Usai berbasa-basi, kami saling bercerita tentang berbagai masalah. Mulai dari soal Pileg yang kacau balau hingga soal Pilpres. Soal Wapres Boediono yang dibersaksi di pengadilan tipikor. Termasuk soal pembangunan di Kampung kami.
" Terus terang, bro. Bukannya aku mengecilkan peran yang dilakukan Pak Kades kini, namun ku pikir pembangunan di kampung kita ini amat tertinggal jauh dibandingkan dengan Kampung sebelah. Jalan saja baru kini diaspal. Sekolah baru sampai SMP. Padahal lulusan SMP di Kampung kita ini banyak sekali tiap tahunnya," papar Koh Asun dengan nada suara berapi-api bak orator parpol yang sedang kampanye di panggung politik.
" Oh, jadi itu yang membuat Koh Asun tertarik menjadi Kepala Kampung," tanyaku sambil menghirup hidangan kopi yang sedari tadi telah berubah rasa karena asyik mendengarkan narasi dari Koh Asun.
" Iya," jawab Koh Asun dengan nada suara yang mantap. Narasinya meyakinkan sebagaimana narasi dari para terpidana kasus korupsi saat menjawab pertanyan hakim seperti yang sering kita lihat di tipi-tipi itu. " Kalau sebagai kepala Kampung saya tak bisa mendirikan sekolah SMA dan pembangunan pasar, maka saya akan mundur. Saya ingin berbuat dan mengabdi untuk warga kampung. Apalagi usia kita kan tak muda lagi. Aku ingin meninggalkan warisan buat warga sebagai bekal di alam kubur nanti. Duit dan harta tak dibawa mati,bro," jawabnya dengan suara tinggi sambil tersenyum bahagia.
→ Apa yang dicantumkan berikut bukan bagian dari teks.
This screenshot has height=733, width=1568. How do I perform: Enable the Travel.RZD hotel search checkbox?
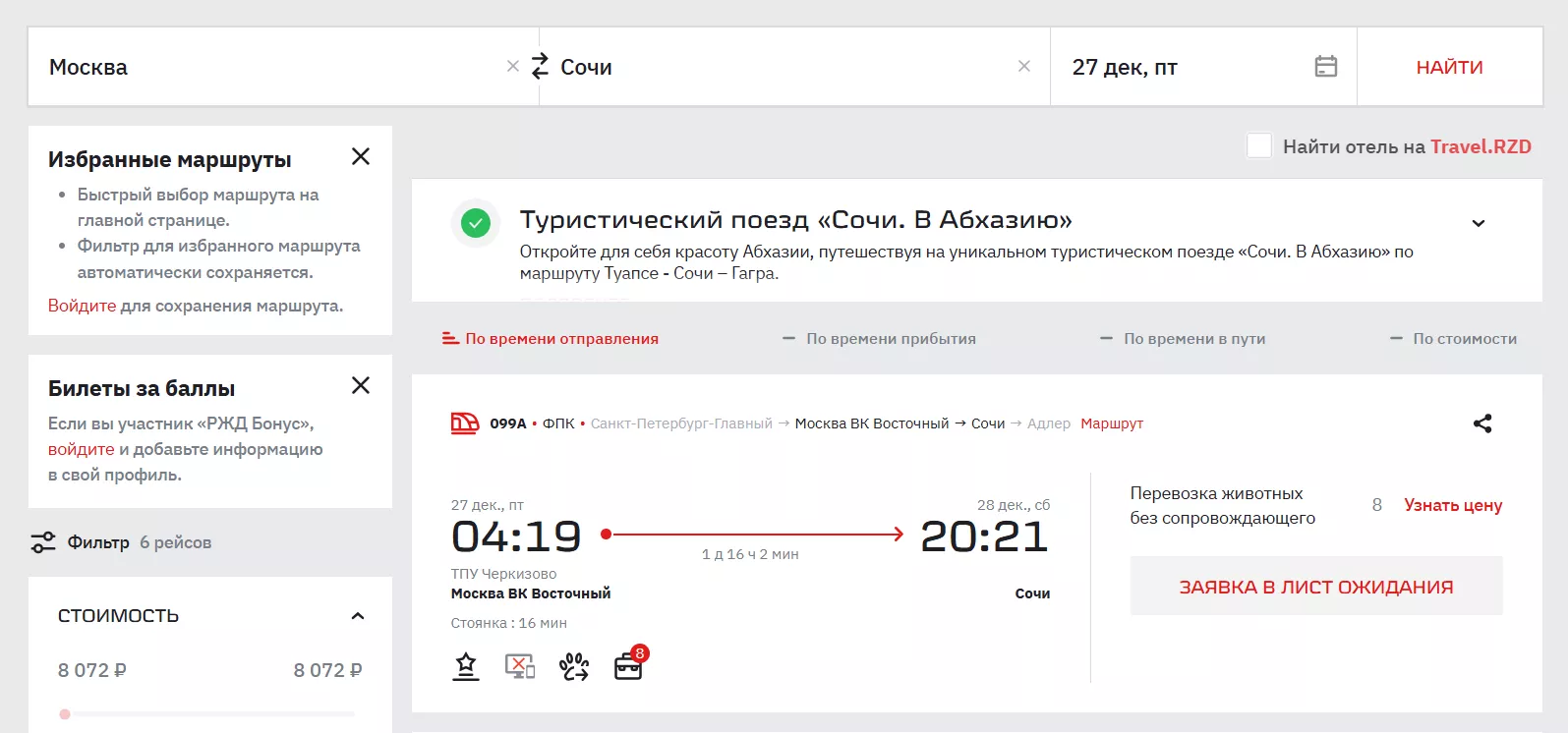pos(1258,146)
Mendengar paparan Koh Asun aku hanya mengangguk-mengangguk saja. Diam membisu. Tak ada kata yang keluar dari mulutku. Dalam hatiku membenarkan narasi dan paparan Koh Asun. Dan kini aku baru yakin bahwa keinginan Koh Asun untuk menjadi Kepala Kampung Kami karena ingin mengabdi. Bukan untuk mencari kehormatan diri dan keluarganya. Apalagi untuk mencari dan menghimpun harta. Sepertinya jauh panggang dari api. Malam semakin larut. Cahaya rembulan benderang. Seterang benderang niat Koh Asun yang tulus untuk mengabdi kepada para warga Kampung dengan menjadi Kepala kampung.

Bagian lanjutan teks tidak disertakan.